Buzzwords are like fashion statements. Wait, strike "like" from that sentence, Buzzwords ARE fashion statements. In my honest opinion - Buzzwords follow the same 3 laws that define fashion statements:


a) Both appear ubiquitously in usage. And - at the time of introduction - their meaning is unclear - though they "appear" cool.


b) Both have length of the "coolness" half-lives which are inversely proportional to the no. of people using it. i.e. The more the ppl who use the term, the quicker it becomes less cool.


c) Both have a loyal set of laggard-users who tend to overuse the buzzword/fashion well beyond its "coolness" extinction date.

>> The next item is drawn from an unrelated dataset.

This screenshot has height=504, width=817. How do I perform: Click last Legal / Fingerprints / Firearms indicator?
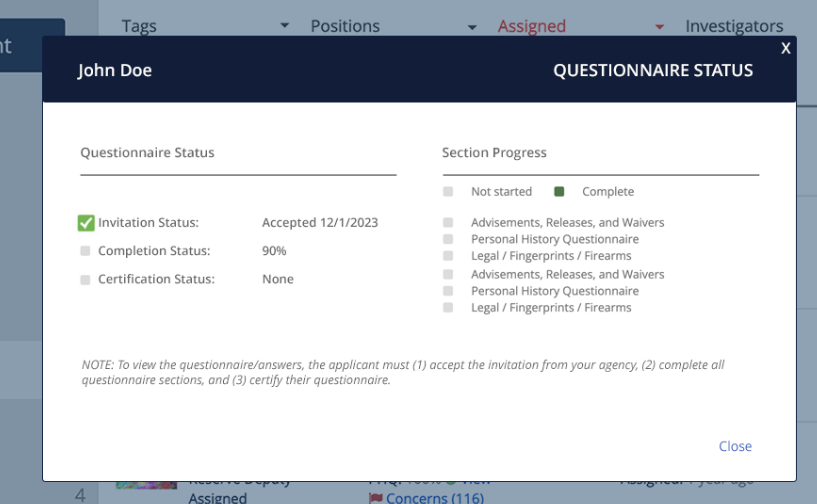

An overbuzzed buzzword that has long since gone past the overdue "coolness" extinction date is known as a BPE, a Buzzword Past Extinction. "Proactive" is one such notorious example. "Proactive" by itself would not be a BPE but everytime Proactive is used in a sentence - you know that buzzword "reactive" will be used within the next 30 secs. That makes it a BPE. Here is an example:


"Yes. We will have to listen to the customer and align our development activities. We have to be proactive.... *Groan*... not reactive"


Notice how an ordinary sentence which till then gained the interest and curiosity of the conversation would upon introduction of a BPE now immediately die a quick death! Yes - BPEs are like viruses on the loose. Just like an outdated fashion statement.


But I have a cure. Each time you do come across a BPE moment think about a Mullet in a concert in the 2005. My introduction to mullets was at the Def Leppard concert i saw at Chicago last weekend - and a thought like that - immediately numbs the trauma of a BPE like novacaine in a dental surgery!


So next time you have a BPE moment... Do not be reactive.... Be ........

Comments (1)
  1. Joe Chung says:

    Buzzwords happen when people stop talking about details but still have to talk because someone who wouldn’t understand the details –customers, managers — wants to hear "something."